Tuesday, 26 February 2013

Miss Gee reading journal

Title analysis:
Miss Gee? This is clearly the name of a woman, an unmarried woman. Gee is rather an odd surname, and it may just be nothing, but the word "gee" (as in "gee whizz Batman!") is actually a minced oath of "Jesus", just as "darn" is for "damn". Nothing else can be learnt from the main title, but the bracketed notification of the tune, St James's Infirmary, tells us that the poem is to be sung to a blues tune and seeing as blues music is never the most chipper of genres, we can surmise that this poem won't be a joyous read either, unless Auden is ironic in his choice of tune (as it happens, he is not).

Storyline synopsis:
Miss Gee, a spinster (unmarried lady who is older than unmarried ladies usually are) has a Freudian dream about a bull with the face of a vicar with "lowered horn"(PWOAR) chasing her, she then goes to church before going to the doctor, who proceeds to say that she has cancer.
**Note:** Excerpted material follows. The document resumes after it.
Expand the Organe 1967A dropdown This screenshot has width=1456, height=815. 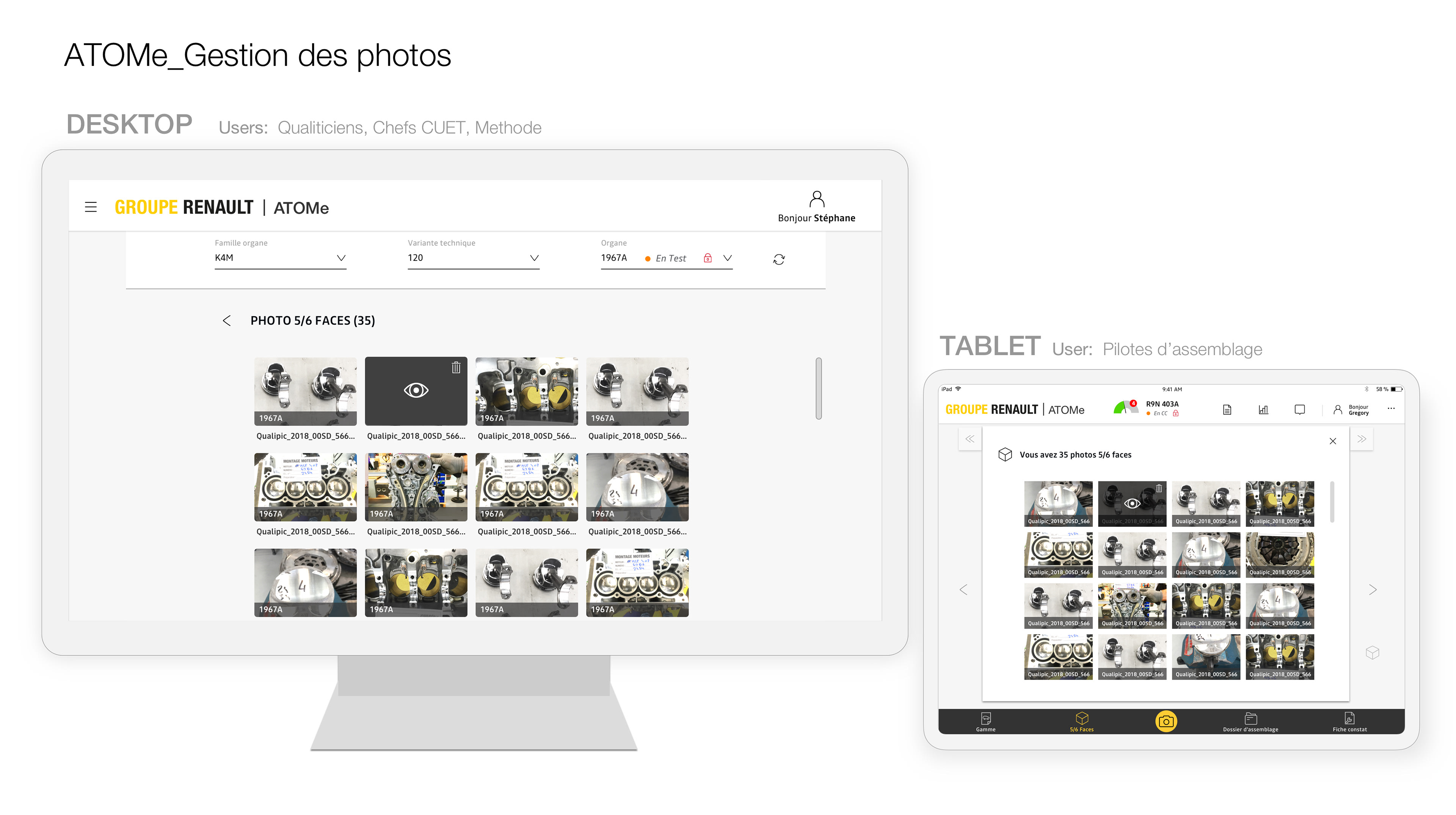tap(728, 258)
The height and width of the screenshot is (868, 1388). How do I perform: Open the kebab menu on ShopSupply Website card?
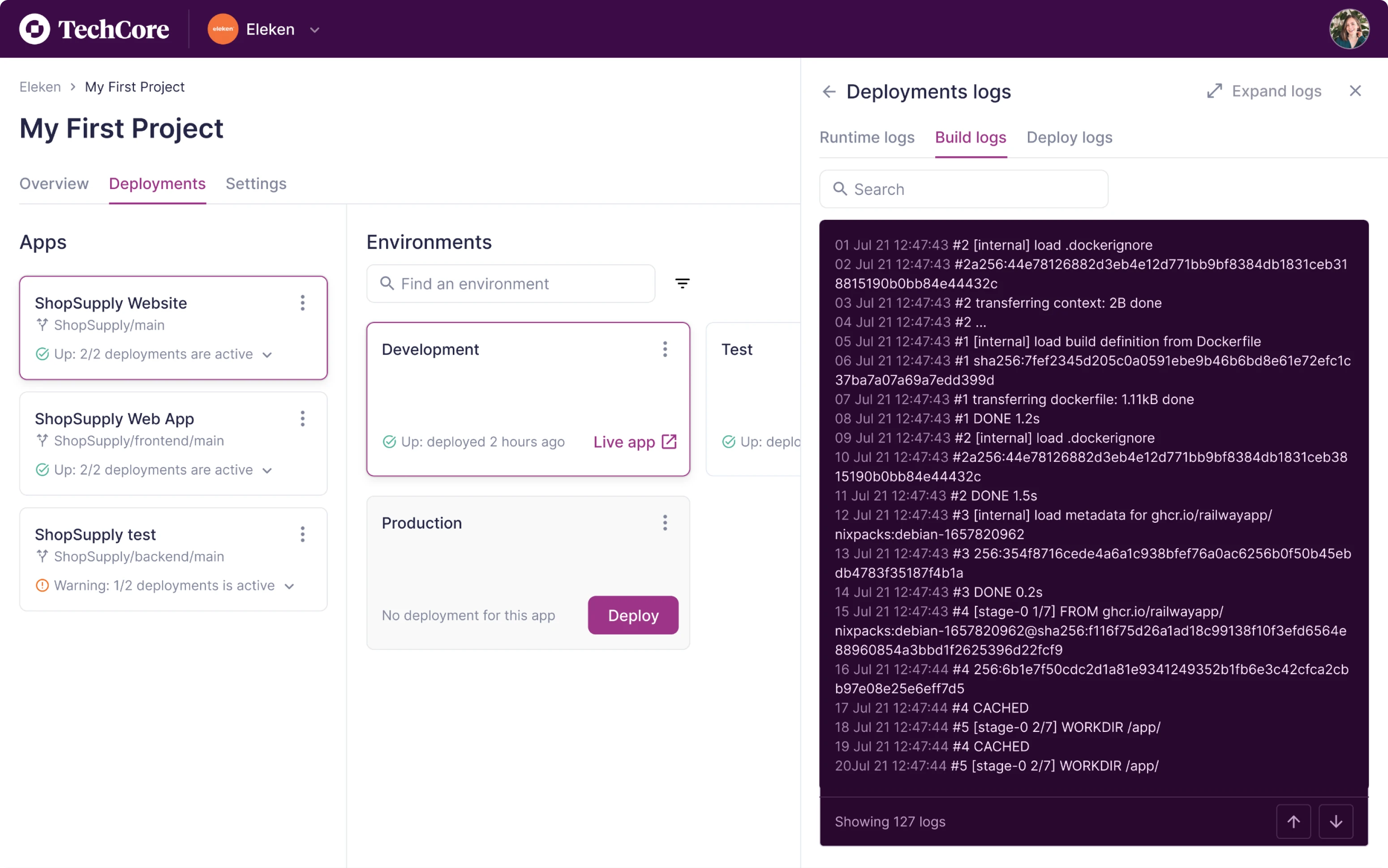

After being taken to the hospital, there is a time-jump to when she is dead and her corpse is used for medical study by "Oxford Groupers" who dissect her knee.

Miscellaneous points:
  • Ah, it's my old friend, ballad form. Also to be found in  "O what is that sound". It is based on songs and could be sung, which  Miss Gee is plainly intended to be, as it set to a blues tune. It should go without saying (however, i'm still going to say it) that the poem uses "quatrain"- four lines per stanza. This use of a simple, short stanzas helps the reader to understand the words of the poem and the regular ABCB rhyming scheme throughout the poem's 25 stanzas assists in keeping things interesting.
  • The diction (words) used in the poem seem rather childish, for example, we readers are asked if we would like to hear a "little" story and Dr. Thomas says that cancer is a "funny" thing. It seems as if Auden is talking down at us. Why? Well, maybe the moral in the story will tell us, if you are in pain, always go to your doctor, just in case it's serious. What sort of text has a moral? Fables do, of course. These are told to children to help them grasp ideas about life and society. It could be argued (for instance, by me) that this poem is doing the same job and it tries to achieve it's aim of teaching the maximum amount of people the dangers of not visiting the doctor by using easily understood language, humour (a bull with the face of a vicar) and sung in a style popular in the era (blues). HOWEVER, the childlike language and tone could also conceivably be used in an almost ironic fashion, as the tone of the poem is quite dark, because, after all is said and done, this is a poem about a woman who has cancer, dies and is then cut up
  • The poem is told by an objective and omniscient narrator as is evident from the first line in the poem, which is " Let me tell you a little story".
  • Back in the day, I am told that cancer was never refered to directly, only in euthamism. If you had "The Big C", you were going to die and there was nothing you could do about it, so maybe the poem was to inform the population of the danger, because children were never told about cancer and, damnit, you need to know your evil to understand it.
  •  Miss Gee has a Freudian dream in which she was the Queen of France and the vicar of Saint Aloysius (the church that she goes to) asks her to dance. There is then a storm and the palace blows down, so she cycles away from a bull with the face of the vicar, charging with lowered horn. So behind the prudish spinster exterior lies repressed sexual feelings for the poor old the vicar, eh? HOLD IT! Miss Gee's bicycle gets slower and slower because of her "back-pedel brake" and the bull was going to overtake. This could be a way of symbolising her cancer.
  • Line 51 is a quotation from the lord's prayer; "lead me not into temptation". She could be worried about her love of the vicar.